== MATERIAL PROVIDED

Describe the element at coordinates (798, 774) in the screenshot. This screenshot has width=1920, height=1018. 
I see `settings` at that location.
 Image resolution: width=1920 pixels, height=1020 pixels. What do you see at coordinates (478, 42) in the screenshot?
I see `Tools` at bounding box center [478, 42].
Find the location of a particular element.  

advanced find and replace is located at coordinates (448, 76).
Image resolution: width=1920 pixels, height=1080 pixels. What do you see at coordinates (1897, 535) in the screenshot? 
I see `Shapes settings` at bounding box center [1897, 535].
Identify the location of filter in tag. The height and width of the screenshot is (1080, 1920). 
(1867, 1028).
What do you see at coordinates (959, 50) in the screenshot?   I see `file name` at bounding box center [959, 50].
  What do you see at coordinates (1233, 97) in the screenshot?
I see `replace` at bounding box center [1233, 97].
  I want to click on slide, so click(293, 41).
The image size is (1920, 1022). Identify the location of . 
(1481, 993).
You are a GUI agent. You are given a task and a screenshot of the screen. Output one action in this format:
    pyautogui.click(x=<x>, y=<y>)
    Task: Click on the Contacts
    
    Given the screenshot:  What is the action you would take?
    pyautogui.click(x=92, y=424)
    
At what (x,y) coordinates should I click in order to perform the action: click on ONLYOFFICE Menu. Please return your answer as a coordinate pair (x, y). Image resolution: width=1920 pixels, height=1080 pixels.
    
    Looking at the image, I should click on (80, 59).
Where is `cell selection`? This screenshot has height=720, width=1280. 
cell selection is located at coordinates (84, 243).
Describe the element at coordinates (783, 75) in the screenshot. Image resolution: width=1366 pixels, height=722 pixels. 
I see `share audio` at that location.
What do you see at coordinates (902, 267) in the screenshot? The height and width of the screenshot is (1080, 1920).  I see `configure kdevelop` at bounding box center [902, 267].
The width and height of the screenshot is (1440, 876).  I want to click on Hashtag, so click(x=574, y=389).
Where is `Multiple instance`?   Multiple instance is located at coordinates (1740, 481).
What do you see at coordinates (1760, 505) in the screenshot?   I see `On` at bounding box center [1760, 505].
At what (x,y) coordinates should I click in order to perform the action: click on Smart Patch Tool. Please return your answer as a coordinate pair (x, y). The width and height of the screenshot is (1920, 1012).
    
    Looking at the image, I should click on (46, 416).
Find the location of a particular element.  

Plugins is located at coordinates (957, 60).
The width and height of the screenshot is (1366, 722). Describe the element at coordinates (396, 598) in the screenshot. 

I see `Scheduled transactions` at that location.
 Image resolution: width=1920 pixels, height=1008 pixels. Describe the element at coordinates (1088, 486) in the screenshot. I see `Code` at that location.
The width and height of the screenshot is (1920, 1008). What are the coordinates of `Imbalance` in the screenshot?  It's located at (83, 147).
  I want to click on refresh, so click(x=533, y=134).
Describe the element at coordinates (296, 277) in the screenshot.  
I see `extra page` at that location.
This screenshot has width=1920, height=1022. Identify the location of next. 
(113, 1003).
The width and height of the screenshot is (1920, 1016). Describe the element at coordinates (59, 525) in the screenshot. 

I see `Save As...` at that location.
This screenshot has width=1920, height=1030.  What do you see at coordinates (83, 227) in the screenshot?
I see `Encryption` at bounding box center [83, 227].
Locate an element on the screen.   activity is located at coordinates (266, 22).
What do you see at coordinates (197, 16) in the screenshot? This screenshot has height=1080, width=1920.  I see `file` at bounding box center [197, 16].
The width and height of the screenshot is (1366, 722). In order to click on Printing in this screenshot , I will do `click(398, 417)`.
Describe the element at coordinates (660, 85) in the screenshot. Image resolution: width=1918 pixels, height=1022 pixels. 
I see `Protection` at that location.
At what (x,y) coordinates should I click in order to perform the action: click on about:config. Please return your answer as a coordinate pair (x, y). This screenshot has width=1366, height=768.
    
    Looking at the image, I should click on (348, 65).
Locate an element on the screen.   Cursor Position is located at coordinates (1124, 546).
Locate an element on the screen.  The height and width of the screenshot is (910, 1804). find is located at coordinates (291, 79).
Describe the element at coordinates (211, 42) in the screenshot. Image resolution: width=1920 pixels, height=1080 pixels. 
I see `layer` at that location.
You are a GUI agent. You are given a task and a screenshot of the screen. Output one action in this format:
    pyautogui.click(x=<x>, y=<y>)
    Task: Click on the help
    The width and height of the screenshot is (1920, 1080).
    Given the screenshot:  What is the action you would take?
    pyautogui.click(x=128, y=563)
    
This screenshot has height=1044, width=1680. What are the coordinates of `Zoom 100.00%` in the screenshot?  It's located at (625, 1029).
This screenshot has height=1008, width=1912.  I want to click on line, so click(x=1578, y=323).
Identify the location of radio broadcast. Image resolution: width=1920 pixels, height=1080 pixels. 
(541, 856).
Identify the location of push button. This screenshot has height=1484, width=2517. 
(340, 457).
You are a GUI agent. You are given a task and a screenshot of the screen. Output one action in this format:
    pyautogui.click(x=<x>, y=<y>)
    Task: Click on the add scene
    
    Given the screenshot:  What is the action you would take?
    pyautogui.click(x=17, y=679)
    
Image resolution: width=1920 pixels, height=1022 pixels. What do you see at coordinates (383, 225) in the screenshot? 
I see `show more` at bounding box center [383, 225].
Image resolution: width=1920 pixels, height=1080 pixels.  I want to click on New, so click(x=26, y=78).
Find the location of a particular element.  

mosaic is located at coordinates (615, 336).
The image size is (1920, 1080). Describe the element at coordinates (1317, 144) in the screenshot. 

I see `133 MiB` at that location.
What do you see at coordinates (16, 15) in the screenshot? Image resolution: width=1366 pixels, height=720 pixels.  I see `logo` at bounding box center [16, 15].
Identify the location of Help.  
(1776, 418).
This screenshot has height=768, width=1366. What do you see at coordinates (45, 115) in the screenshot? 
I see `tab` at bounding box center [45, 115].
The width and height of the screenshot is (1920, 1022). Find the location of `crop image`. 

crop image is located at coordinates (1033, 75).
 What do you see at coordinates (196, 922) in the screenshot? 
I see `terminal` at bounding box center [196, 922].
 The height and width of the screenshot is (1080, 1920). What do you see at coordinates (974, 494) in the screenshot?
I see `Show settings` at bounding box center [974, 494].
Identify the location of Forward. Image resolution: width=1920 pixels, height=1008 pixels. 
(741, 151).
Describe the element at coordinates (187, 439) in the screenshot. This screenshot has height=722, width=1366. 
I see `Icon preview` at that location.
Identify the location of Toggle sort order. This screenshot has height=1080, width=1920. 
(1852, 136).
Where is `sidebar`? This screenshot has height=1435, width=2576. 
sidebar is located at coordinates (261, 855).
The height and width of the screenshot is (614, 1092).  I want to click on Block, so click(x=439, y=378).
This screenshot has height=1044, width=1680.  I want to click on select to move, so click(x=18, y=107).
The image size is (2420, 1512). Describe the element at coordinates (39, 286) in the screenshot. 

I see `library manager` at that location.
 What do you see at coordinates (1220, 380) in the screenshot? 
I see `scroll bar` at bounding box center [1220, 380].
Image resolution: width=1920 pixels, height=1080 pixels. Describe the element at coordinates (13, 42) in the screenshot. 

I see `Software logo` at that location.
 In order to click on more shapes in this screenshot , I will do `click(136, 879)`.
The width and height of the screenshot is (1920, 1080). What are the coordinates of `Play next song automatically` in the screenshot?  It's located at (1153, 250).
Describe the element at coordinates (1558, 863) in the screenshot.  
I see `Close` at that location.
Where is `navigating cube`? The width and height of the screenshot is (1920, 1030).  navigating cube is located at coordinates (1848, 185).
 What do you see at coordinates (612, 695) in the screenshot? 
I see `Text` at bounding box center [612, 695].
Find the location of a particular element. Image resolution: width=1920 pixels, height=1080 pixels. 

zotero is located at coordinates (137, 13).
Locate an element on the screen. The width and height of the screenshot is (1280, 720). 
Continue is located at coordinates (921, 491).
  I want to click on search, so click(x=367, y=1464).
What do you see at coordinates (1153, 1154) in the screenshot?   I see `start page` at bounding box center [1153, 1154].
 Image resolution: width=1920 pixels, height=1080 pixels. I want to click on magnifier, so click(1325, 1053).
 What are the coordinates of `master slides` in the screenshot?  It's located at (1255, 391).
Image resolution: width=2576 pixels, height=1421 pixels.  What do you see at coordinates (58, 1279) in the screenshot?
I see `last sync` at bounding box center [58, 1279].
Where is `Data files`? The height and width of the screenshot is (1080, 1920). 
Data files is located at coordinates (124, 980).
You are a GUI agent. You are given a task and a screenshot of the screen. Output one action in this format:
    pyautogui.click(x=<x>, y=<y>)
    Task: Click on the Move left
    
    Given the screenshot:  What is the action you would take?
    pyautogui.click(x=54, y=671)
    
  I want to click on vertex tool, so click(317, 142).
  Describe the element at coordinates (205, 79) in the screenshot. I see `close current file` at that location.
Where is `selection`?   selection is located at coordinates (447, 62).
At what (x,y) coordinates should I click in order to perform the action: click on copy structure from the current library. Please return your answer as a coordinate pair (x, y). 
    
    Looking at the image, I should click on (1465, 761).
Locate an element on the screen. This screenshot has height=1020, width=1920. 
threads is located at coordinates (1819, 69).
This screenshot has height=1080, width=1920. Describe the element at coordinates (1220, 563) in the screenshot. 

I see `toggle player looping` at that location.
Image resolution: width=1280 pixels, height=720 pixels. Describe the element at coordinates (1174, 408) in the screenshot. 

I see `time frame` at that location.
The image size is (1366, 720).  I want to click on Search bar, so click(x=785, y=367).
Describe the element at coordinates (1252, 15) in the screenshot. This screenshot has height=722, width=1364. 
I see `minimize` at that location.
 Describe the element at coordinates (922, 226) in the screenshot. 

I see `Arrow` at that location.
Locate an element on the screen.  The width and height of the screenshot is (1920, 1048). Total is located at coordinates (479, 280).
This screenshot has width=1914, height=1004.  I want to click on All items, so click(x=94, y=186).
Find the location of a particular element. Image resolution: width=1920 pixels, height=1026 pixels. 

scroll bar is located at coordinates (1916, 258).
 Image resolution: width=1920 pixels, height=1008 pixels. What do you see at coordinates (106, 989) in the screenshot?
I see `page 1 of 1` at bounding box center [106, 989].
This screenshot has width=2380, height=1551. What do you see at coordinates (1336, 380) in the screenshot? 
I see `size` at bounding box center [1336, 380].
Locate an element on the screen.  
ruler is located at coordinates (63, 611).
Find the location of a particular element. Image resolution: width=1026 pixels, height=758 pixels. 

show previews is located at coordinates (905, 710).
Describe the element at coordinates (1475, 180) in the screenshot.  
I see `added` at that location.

====

Copy the records verbatim, beginning at the line containing "What do you see at coordinates (959, 50)" and continuing through the line containing "What do you see at coordinates (1760, 505)", with both of those lines included.

__REPLY__.
What do you see at coordinates (959, 50) in the screenshot?   I see `file name` at bounding box center [959, 50].
  What do you see at coordinates (1233, 97) in the screenshot?
I see `replace` at bounding box center [1233, 97].
  I want to click on slide, so click(293, 41).
The image size is (1920, 1022). Identify the location of . 
(1481, 993).
You are a GUI agent. You are given a task and a screenshot of the screen. Output one action in this format:
    pyautogui.click(x=<x>, y=<y>)
    Task: Click on the Contacts
    
    Given the screenshot:  What is the action you would take?
    pyautogui.click(x=92, y=424)
    
At what (x,y) coordinates should I click in order to perform the action: click on ONLYOFFICE Menu. Please return your answer as a coordinate pair (x, y). Image resolution: width=1920 pixels, height=1080 pixels.
    
    Looking at the image, I should click on (80, 59).
Where is `cell selection`? This screenshot has height=720, width=1280. 
cell selection is located at coordinates (84, 243).
Describe the element at coordinates (783, 75) in the screenshot. Image resolution: width=1366 pixels, height=722 pixels. 
I see `share audio` at that location.
What do you see at coordinates (902, 267) in the screenshot? The height and width of the screenshot is (1080, 1920).  I see `configure kdevelop` at bounding box center [902, 267].
The width and height of the screenshot is (1440, 876).  I want to click on Hashtag, so click(x=574, y=389).
Where is `Multiple instance`?   Multiple instance is located at coordinates (1740, 481).
What do you see at coordinates (1760, 505) in the screenshot?   I see `On` at bounding box center [1760, 505].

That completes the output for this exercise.